[start of Source material]

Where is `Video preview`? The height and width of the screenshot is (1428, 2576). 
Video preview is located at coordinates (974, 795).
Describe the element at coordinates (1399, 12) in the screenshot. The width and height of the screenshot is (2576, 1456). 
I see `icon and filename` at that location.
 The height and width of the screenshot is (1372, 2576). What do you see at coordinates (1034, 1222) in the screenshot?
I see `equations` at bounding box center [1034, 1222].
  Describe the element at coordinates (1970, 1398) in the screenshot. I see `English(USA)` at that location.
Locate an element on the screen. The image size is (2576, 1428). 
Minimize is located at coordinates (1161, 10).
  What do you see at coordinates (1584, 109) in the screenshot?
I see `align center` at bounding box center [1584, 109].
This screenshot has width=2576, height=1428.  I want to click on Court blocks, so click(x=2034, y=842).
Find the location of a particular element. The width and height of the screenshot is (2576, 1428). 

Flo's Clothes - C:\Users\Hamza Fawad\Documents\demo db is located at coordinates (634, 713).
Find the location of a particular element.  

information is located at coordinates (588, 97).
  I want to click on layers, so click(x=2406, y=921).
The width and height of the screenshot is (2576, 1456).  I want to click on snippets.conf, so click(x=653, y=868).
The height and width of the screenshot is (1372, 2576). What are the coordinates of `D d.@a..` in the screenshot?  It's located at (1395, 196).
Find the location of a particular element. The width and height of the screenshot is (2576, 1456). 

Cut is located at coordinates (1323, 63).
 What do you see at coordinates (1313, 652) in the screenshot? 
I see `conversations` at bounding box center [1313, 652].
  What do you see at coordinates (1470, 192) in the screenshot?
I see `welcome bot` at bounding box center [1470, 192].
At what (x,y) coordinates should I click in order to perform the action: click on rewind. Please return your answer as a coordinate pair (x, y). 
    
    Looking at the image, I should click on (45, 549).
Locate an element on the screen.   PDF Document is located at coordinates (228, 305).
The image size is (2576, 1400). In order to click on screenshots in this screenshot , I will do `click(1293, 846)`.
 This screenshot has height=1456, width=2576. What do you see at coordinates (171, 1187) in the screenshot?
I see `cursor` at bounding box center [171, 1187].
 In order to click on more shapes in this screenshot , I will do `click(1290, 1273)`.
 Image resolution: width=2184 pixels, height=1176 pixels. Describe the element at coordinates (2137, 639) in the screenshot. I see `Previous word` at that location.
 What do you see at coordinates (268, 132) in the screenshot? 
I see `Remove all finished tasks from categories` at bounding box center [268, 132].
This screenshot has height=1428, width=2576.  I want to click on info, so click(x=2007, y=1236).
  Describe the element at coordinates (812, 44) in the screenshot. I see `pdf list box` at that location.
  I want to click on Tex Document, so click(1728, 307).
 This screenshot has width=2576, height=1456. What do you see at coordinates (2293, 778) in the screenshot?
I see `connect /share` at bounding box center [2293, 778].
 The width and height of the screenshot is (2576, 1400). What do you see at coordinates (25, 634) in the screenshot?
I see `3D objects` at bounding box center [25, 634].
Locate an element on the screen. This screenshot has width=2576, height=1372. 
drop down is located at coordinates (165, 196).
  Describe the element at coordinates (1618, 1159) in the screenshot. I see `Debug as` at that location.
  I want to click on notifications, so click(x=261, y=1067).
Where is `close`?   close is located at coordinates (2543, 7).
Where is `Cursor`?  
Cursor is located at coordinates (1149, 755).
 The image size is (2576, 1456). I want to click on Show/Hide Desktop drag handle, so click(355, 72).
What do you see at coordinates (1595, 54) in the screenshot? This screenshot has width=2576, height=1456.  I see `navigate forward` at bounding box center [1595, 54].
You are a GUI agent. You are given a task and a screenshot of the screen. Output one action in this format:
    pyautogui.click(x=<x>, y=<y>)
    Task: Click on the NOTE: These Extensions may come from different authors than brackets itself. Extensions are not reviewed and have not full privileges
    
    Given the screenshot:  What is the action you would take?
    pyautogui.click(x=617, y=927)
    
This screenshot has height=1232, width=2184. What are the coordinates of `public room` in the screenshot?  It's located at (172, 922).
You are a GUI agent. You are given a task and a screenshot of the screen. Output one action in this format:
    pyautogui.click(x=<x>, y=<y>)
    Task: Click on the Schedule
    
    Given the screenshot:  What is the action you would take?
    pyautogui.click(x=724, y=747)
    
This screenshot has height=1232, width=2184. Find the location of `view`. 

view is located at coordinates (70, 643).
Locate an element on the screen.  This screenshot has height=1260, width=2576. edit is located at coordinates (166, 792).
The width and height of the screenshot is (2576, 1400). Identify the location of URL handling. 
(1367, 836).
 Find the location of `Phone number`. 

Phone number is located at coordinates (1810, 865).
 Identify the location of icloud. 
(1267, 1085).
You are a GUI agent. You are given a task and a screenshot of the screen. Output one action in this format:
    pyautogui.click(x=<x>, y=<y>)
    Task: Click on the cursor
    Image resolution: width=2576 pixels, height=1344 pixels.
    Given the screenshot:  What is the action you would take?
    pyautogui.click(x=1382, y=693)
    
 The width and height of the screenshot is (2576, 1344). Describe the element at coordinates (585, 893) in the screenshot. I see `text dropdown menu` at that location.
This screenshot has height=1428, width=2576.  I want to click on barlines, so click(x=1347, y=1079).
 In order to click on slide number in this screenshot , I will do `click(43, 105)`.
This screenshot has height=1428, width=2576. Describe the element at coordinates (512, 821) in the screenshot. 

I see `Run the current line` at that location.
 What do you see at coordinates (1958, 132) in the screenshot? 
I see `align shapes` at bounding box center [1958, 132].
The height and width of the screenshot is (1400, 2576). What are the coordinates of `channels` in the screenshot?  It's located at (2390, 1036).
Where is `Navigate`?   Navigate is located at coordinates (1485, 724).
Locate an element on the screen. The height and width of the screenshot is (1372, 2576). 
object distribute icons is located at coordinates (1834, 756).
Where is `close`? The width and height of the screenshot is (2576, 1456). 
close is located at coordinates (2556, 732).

[end of Source material]

> _Brief_:
Copy out every item above word for word, from the first line to the last.

> _Output of the exercise_:
Where is `Video preview`? The height and width of the screenshot is (1428, 2576). 
Video preview is located at coordinates (974, 795).
Describe the element at coordinates (1399, 12) in the screenshot. The width and height of the screenshot is (2576, 1456). 
I see `icon and filename` at that location.
 The height and width of the screenshot is (1372, 2576). What do you see at coordinates (1034, 1222) in the screenshot?
I see `equations` at bounding box center [1034, 1222].
  Describe the element at coordinates (1970, 1398) in the screenshot. I see `English(USA)` at that location.
Locate an element on the screen. The image size is (2576, 1428). 
Minimize is located at coordinates (1161, 10).
  What do you see at coordinates (1584, 109) in the screenshot?
I see `align center` at bounding box center [1584, 109].
This screenshot has width=2576, height=1428.  I want to click on Court blocks, so click(x=2034, y=842).
Find the location of a particular element. The width and height of the screenshot is (2576, 1428). 

Flo's Clothes - C:\Users\Hamza Fawad\Documents\demo db is located at coordinates (634, 713).
Find the location of a particular element.  

information is located at coordinates (588, 97).
  I want to click on layers, so click(x=2406, y=921).
The width and height of the screenshot is (2576, 1456).  I want to click on snippets.conf, so click(x=653, y=868).
The height and width of the screenshot is (1372, 2576). What are the coordinates of `D d.@a..` in the screenshot?  It's located at (1395, 196).
Find the location of a particular element. The width and height of the screenshot is (2576, 1456). 

Cut is located at coordinates (1323, 63).
 What do you see at coordinates (1313, 652) in the screenshot? 
I see `conversations` at bounding box center [1313, 652].
  What do you see at coordinates (1470, 192) in the screenshot?
I see `welcome bot` at bounding box center [1470, 192].
At what (x,y) coordinates should I click in order to perform the action: click on rewind. Please return your answer as a coordinate pair (x, y). 
    
    Looking at the image, I should click on (45, 549).
Locate an element on the screen.   PDF Document is located at coordinates (228, 305).
The image size is (2576, 1400). In order to click on screenshots in this screenshot , I will do `click(1293, 846)`.
 This screenshot has height=1456, width=2576. What do you see at coordinates (171, 1187) in the screenshot?
I see `cursor` at bounding box center [171, 1187].
 In order to click on more shapes in this screenshot , I will do `click(1290, 1273)`.
 Image resolution: width=2184 pixels, height=1176 pixels. Describe the element at coordinates (2137, 639) in the screenshot. I see `Previous word` at that location.
 What do you see at coordinates (268, 132) in the screenshot? 
I see `Remove all finished tasks from categories` at bounding box center [268, 132].
This screenshot has height=1428, width=2576.  I want to click on info, so click(x=2007, y=1236).
  Describe the element at coordinates (812, 44) in the screenshot. I see `pdf list box` at that location.
  I want to click on Tex Document, so click(1728, 307).
 This screenshot has width=2576, height=1456. What do you see at coordinates (2293, 778) in the screenshot?
I see `connect /share` at bounding box center [2293, 778].
 The width and height of the screenshot is (2576, 1400). What do you see at coordinates (25, 634) in the screenshot?
I see `3D objects` at bounding box center [25, 634].
Locate an element on the screen. This screenshot has width=2576, height=1372. 
drop down is located at coordinates (165, 196).
  Describe the element at coordinates (1618, 1159) in the screenshot. I see `Debug as` at that location.
  I want to click on notifications, so click(x=261, y=1067).
Where is `close`?   close is located at coordinates (2543, 7).
Where is `Cursor`?  
Cursor is located at coordinates (1149, 755).
 The image size is (2576, 1456). I want to click on Show/Hide Desktop drag handle, so click(355, 72).
What do you see at coordinates (1595, 54) in the screenshot? This screenshot has width=2576, height=1456.  I see `navigate forward` at bounding box center [1595, 54].
You are a GUI agent. You are given a task and a screenshot of the screen. Output one action in this format:
    pyautogui.click(x=<x>, y=<y>)
    Task: Click on the NOTE: These Extensions may come from different authors than brackets itself. Extensions are not reviewed and have not full privileges
    
    Given the screenshot:  What is the action you would take?
    pyautogui.click(x=617, y=927)
    
This screenshot has height=1232, width=2184. What are the coordinates of `public room` in the screenshot?  It's located at (172, 922).
You are a GUI agent. You are given a task and a screenshot of the screen. Output one action in this format:
    pyautogui.click(x=<x>, y=<y>)
    Task: Click on the Schedule
    
    Given the screenshot:  What is the action you would take?
    pyautogui.click(x=724, y=747)
    
This screenshot has height=1232, width=2184. Find the location of `view`. 

view is located at coordinates (70, 643).
Locate an element on the screen.  This screenshot has height=1260, width=2576. edit is located at coordinates (166, 792).
The width and height of the screenshot is (2576, 1400). Identify the location of URL handling. 
(1367, 836).
 Find the location of `Phone number`. 

Phone number is located at coordinates (1810, 865).
 Identify the location of icloud. 
(1267, 1085).
You are a GUI agent. You are given a task and a screenshot of the screen. Output one action in this format:
    pyautogui.click(x=<x>, y=<y>)
    Task: Click on the cursor
    Image resolution: width=2576 pixels, height=1344 pixels.
    Given the screenshot:  What is the action you would take?
    pyautogui.click(x=1382, y=693)
    
 The width and height of the screenshot is (2576, 1344). Describe the element at coordinates (585, 893) in the screenshot. I see `text dropdown menu` at that location.
This screenshot has height=1428, width=2576.  I want to click on barlines, so click(x=1347, y=1079).
 In order to click on slide number in this screenshot , I will do `click(43, 105)`.
This screenshot has height=1428, width=2576. Describe the element at coordinates (512, 821) in the screenshot. 

I see `Run the current line` at that location.
 What do you see at coordinates (1958, 132) in the screenshot? 
I see `align shapes` at bounding box center [1958, 132].
The height and width of the screenshot is (1400, 2576). What are the coordinates of `channels` in the screenshot?  It's located at (2390, 1036).
Where is `Navigate`?   Navigate is located at coordinates (1485, 724).
Locate an element on the screen. The height and width of the screenshot is (1372, 2576). 
object distribute icons is located at coordinates (1834, 756).
Where is `close`? The width and height of the screenshot is (2576, 1456). 
close is located at coordinates (2556, 732).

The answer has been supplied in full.